The grounds included a case of conflict of interest which the Minority Leader claimed, for instance, that in the midst of the country’s economic woes, Mr Ofori-Atta’s companies received commissions and other unethical contractual advantage, particularly from the country’s debt overhang.
In a word,the Minority Leader said the minister had displayed “alarming incompetence and frightening ineptitude” which had resulted in the crash of the cedi and the collapse of the country’s economy, bringing about unprecedented unbearable cost of living crises.
In his preliminary objection to the motion, the Deputy Majority Leader of Parliament, Mr Alexander Afenyo-Markin, said the allegations were serious allegations and thus required more evidence.
He thus urged the House to adopt laid-down procedures as practised in the courts in dealing with the issue, but the Speaker,Mr Alban Sumana Kingsford Bagbin, dismissed that.
After this, the motion was seconded by the Minority Chief Whip, Mr Mohammed Mubarak Muntaka.
The Majority Leader, Mr Osei Kyei-Mensah-Bonsu, then came in with a submission that the 1992 Constitution gave a Minister facing a vote of censure the right to be heard during the debate, and that the right to be heard could be either being heard personally or through a counsel.

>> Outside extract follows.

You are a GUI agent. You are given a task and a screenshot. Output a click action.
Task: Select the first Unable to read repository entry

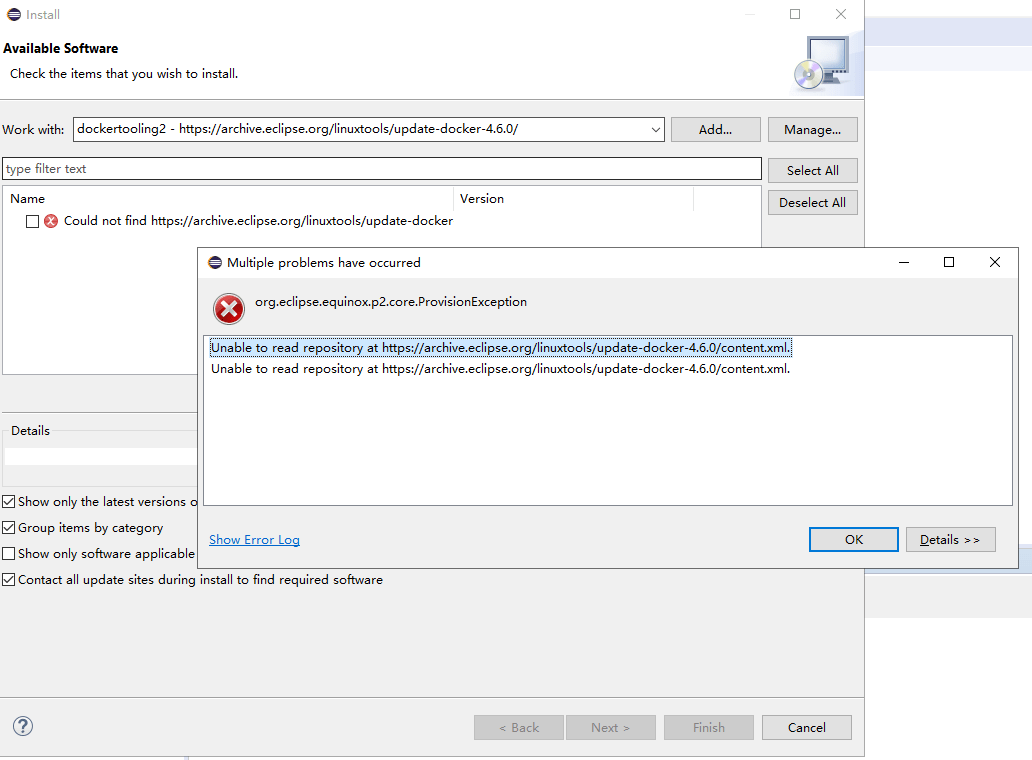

The Speaker, after consultations with the Leadership of the House, subsequently referred the motion to an eight-member bipartisan Ad-Hoc Committee.
On November 18, Mr Ofori-Atta appeared before the committee and, among other things, apologised to Ghanaians for the economic hardships they were facing.
He said circumstances beyond his control had caused that and promised he would continue to work hard to resolve the crises to help mitigate the hardships.
Yesterday, the committee presented its report to Parliament and after participating in the debate following it, the Majority avoided the voting on the censure, leaving the Minority side only to cast 136 ‘Yes’ votes but which could not represent the two-thirds of the 275-member house to take the decision.
We think the event of yesterday showed clear partisanship on both sides of the divide in Parliament.
Did the Majority walk out because they wanted to protect their own whether he deserves it or not?
Does it, on the other hand, mean the Minority had taken entrenched position and were bent on removing the Finance Minister by hook or crook?
We think it is time the people’s representatives should avoid partisanship and do extensive consultation and intensive deliberations to reach conclusions that cannot be questioned.
That way, the people for whom they are in Parliament would know that they are working for their interest, for that matter, the good of the country.